Autophagy is an evolutionarily conserved lysosomal degradation process crucial for adaptation to stress and for cellular homeostasis. To date, the rationale for targeting autophagy against cancer has been attributed to its cell-autonomous effects as a tumor cell survival pathway. In contrast, the role of autophagy in the development and function of the tumor microenvironment, a critical mediator of tumor initiation, progression and response to therapy, remains obscure. This project merges our expertise in autophagy and angiogenesis to define the functions of the autophagy pathway in the microenvironmental control of invasion and angiogenesis. We seek to answer two fundamental questions in the field. First, how does tumor cell autophagy generate a microenvironment conducive for survival and invasion? Second, is endothelial cell autophagy a prerequisite for the initiation of angiogenesis and during reneovascularization to escape therapeutic vascular growth restrictions imposed by anti-angiogenic therapy?

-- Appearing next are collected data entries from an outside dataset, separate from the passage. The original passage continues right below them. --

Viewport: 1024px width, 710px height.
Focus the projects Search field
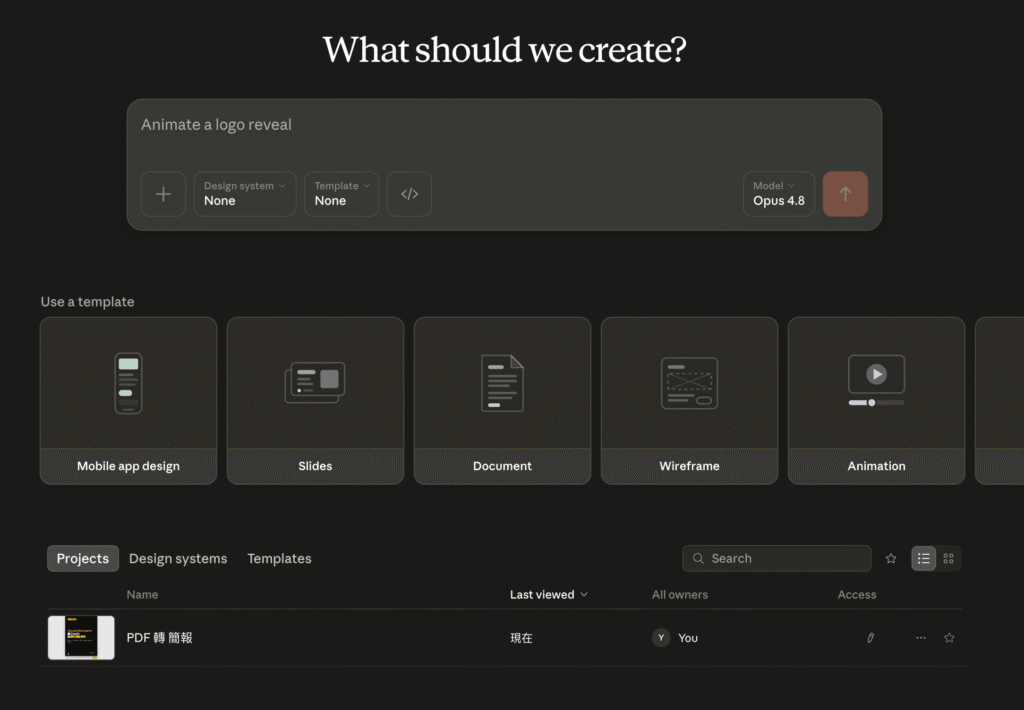coord(776,558)
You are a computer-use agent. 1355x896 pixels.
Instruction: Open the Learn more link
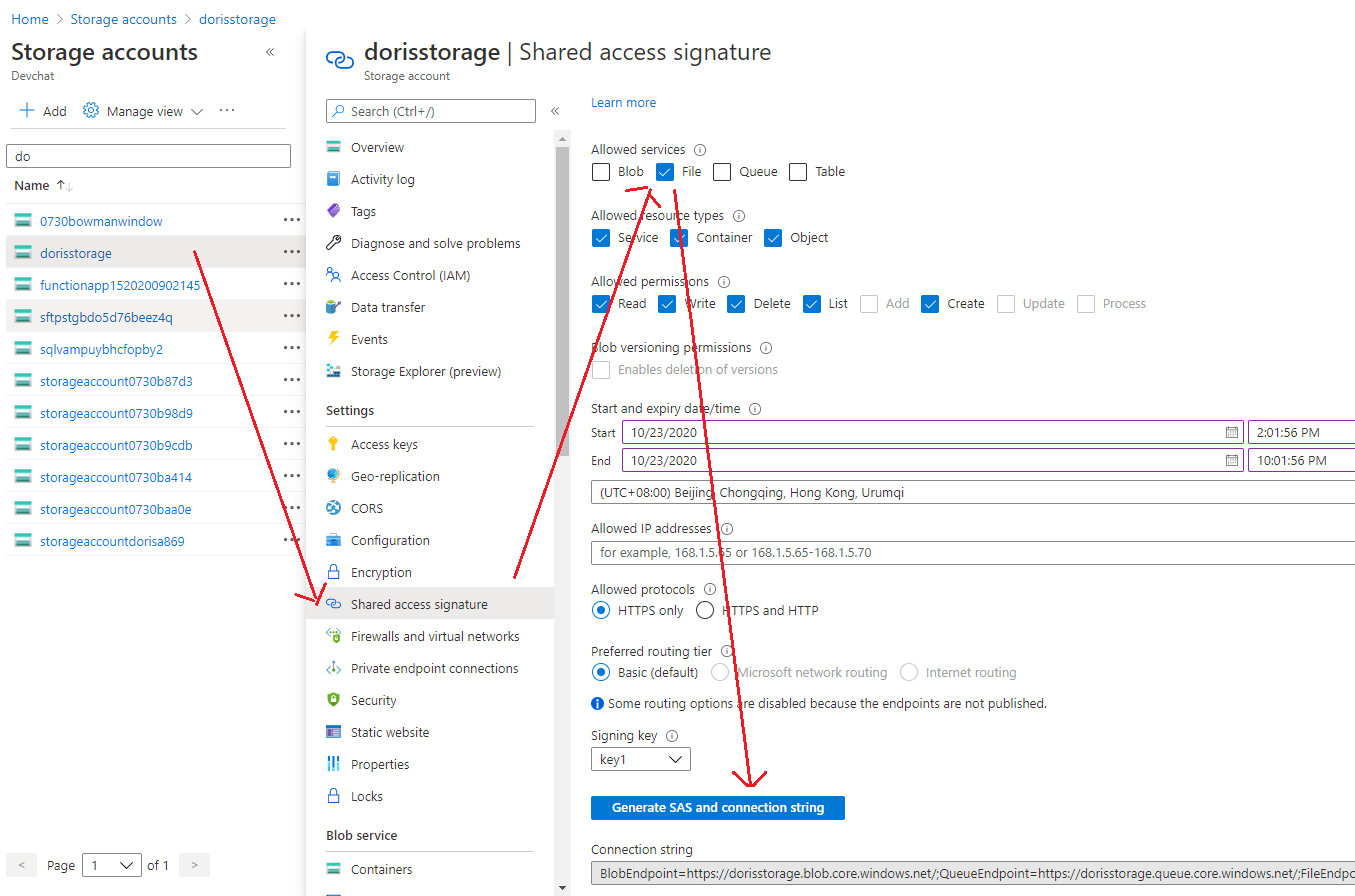(x=623, y=102)
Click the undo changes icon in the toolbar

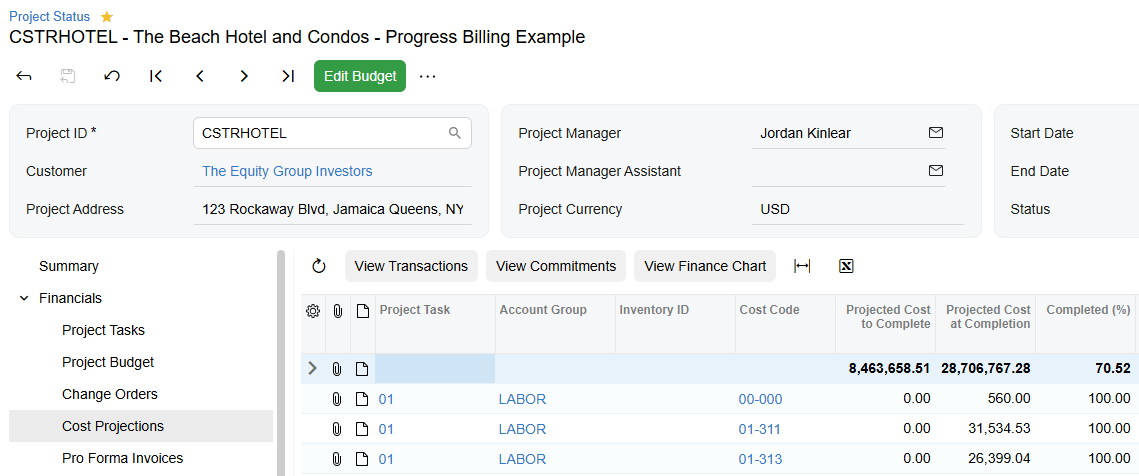pyautogui.click(x=112, y=76)
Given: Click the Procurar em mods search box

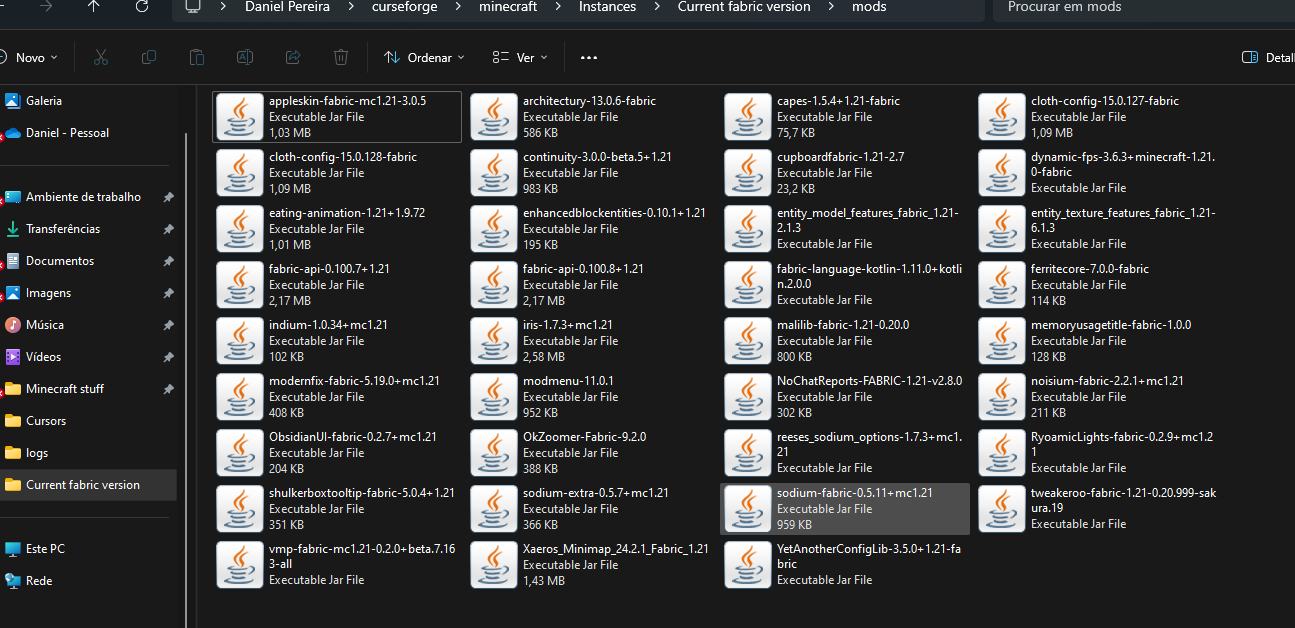Looking at the screenshot, I should pos(1140,7).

Our preliminary studies implicate autophagy in the production of pro-migratory cytokines, thereby facilitating tumor cell invasion directly, or by activating monocytes via paracrine signaling cues. In addition, our pilot studies indicate that endothelial cell-targete autophagy deletion impairs neovascularization in vivo, thereby revealing a cell specific functional requirement for autophagy for angiogenesis. Based on these results, we will leverage powerful in vivo cancer models uniquely available in our laboratories to pursue two specific aims.

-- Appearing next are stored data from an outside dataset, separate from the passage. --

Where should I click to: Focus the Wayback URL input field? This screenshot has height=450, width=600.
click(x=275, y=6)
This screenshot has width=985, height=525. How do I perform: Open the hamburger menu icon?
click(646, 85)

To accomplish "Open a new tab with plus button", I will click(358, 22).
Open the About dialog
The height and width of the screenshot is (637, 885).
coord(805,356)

In Aim 1, we will define the role of tumor cell autophagy in promoting glioblastoma multiforme (GBM) invasion and resistance to anti-angiogenic therapy.
In Aim 2, we will determine the functions of endothelial cell autophagy during neovascularization and response to anti-angiogenic therapy. Overall, this proposal will define new interconnections between autophagy and the microenvironment that direct cancer cell invasion, angiogenesis and therapeutic resistance.
Despite immense interest in inhibiting autophagy, a tightly regulated lysosomal degradation process, to treat cancer, we have little appreciation for how these strategies will impact the tumor microenvironment, a critical mediator of cancer progression and response to therapy. This project will define the functions of the autophagy pathway in the microenvironmental control of invasion, angiogenesis, and therapeutic resistance. As a result, we will provide unique, timely insight into how to most effectively exploi autophagy to treat cancer patients.